A Justiça de El Salvador libertou nesta segunda-feira (17/01) uma mulher presa há nove anos por ter sofrido um aborto, considerado homicídio qualificado no país. As autoridades salvadorenhas haviam sentenciado Kenia, ainda adolescente, a 30 anos de prisão pela emergência obstétrica.
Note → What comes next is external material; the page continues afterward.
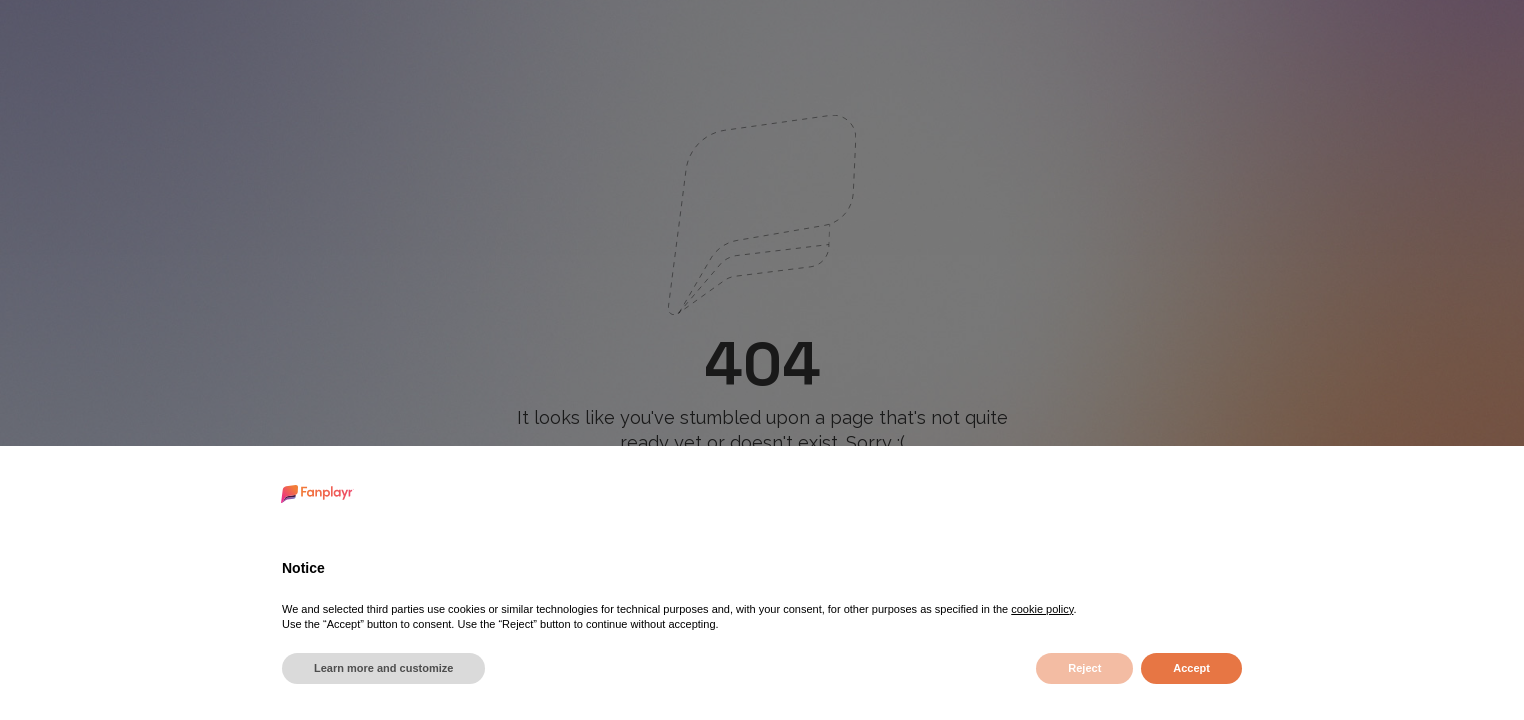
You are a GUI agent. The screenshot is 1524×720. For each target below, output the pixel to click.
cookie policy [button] (1042, 609)
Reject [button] (1084, 668)
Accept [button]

A ONG Associação dos Cidadãos para a Descriminalização do Aborto Terapêutico, Ético e Eugênico (ACDATEE), um dos principais movimentos que lutou pela libertação da jovem, comemorou a decisão.
“Celebramos que Kenia seja libertada depois de passar nove anos na prisão. Continuaremos a lutar incansavelmente e coletivamente para libertar as mulheres que ainda estão injustamente detidas”, disse Morena Herrera, diretora da organização.
Segundo a ACDATEE, Kenia era uma das 17 mulheres salvadorenhas presas por complicações e emergências na gravidez que desencadearam um aborto. A Justiça do país centro-americano, que tem uma das legislações mais rígidas sobre os direitos das mulheres, classifica o aborto como ilegal em diversos casos, seja por conta de um estupro, má-formação fetal ou gravidez de risco.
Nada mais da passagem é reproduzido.